* REQUIREMENT A *
Can you rewrite everything in the Tommy Tiernan Show recap from "Broadcaster George Hamilton spoke" down to "in her life.", swapping "mother-son duo" for "mother-and-son pair" each time it appears?
* REQUIREMENT B *
Could you copy out every one of the stored dataset rows below word for word, omitting the pictures?

Tommy Tiernan Show recap: ‘The nation holds its breath’ - George Hamilton on that Italia ‘90 moment

Broadcaster George Hamilton spoke to Tommy Tiernan about his favourite sporting moments and his famous quote from the Italia '90 quarter finals. Photo: RTE One/Instagram.
On Saturday night, the Tommy Tiernan Show explored adoption and the importance of family, reminisced on Ireland's Italia ‘90 quarter-final penalty shootout with Romania, and how art is a lifeline for one well-known Irish singer.
Tiernan’s guests included mother-son duo Emer Halpenny and Brian Daly, broadcaster George Hamilton and singer-songwriter Lisa O’Neill.
First up for a chat with Tiernan were mother-son duo Emer Halpenny and Brian Daly who explained that they had reconnected recently after Halpenny gave her son up for adoption in 1988.
Halpenny said Daly’s father had removed himself from the equation and that while she had her family, she was otherwise very much on her own at that time in her life.
She said that after Daly was initially taken in by a foster family for eight or nine weeks, that there came a point where she decided she would keep him.

(Stored dataset items)
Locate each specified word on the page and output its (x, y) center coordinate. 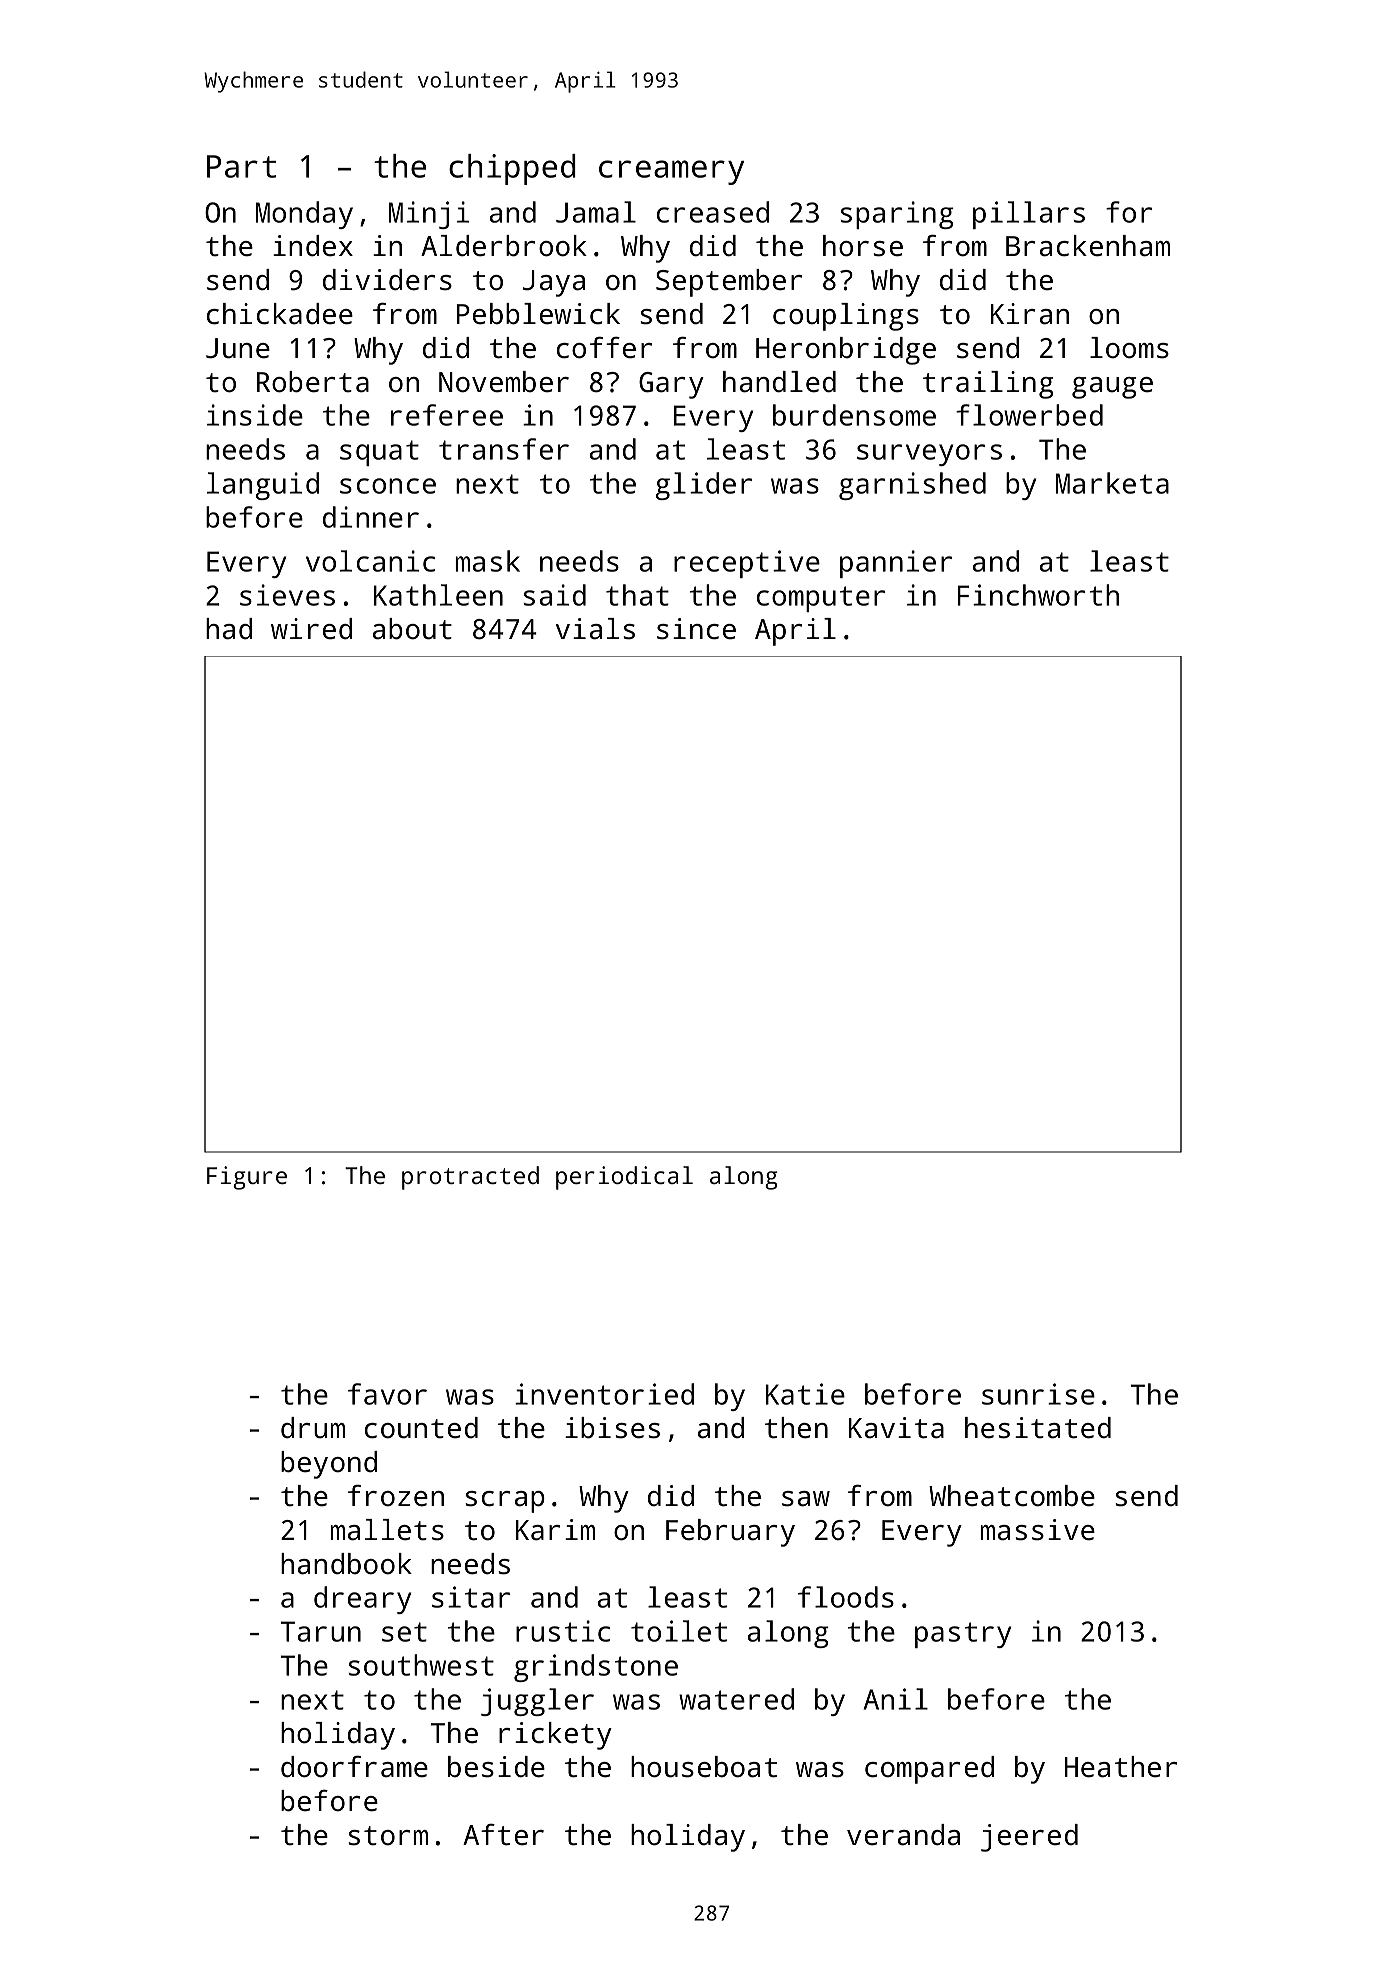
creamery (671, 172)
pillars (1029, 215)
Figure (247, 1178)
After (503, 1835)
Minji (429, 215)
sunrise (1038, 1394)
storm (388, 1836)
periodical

* WORKED ANSWER A *
Broadcaster George Hamilton spoke to Tommy Tiernan about his favourite sporting moments and his famous quote from the Italia '90 quarter finals. Photo: RTE One/Instagram.
On Saturday night, the Tommy Tiernan Show explored adoption and the importance of family, reminisced on Ireland's Italia ‘90 quarter-final penalty shootout with Romania, and how art is a lifeline for one well-known Irish singer.
Tiernan’s guests included mother-and-son pair Emer Halpenny and Brian Daly, broadcaster George Hamilton and singer-songwriter Lisa O’Neill.
First up for a chat with Tiernan were mother-and-son pair Emer Halpenny and Brian Daly who explained that they had reconnected recently after Halpenny gave her son up for adoption in 1988.
Halpenny said Daly’s father had removed himself from the equation and that while she had her family, she was otherwise very much on her own at that time in her life.

* WORKED ANSWER B *
Locate each specified word on the page and output its (x, y) center coordinate. 
creamery (671, 172)
pillars (1029, 215)
Figure (247, 1178)
After (503, 1835)
Minji (429, 215)
sunrise (1038, 1394)
storm (388, 1836)
periodical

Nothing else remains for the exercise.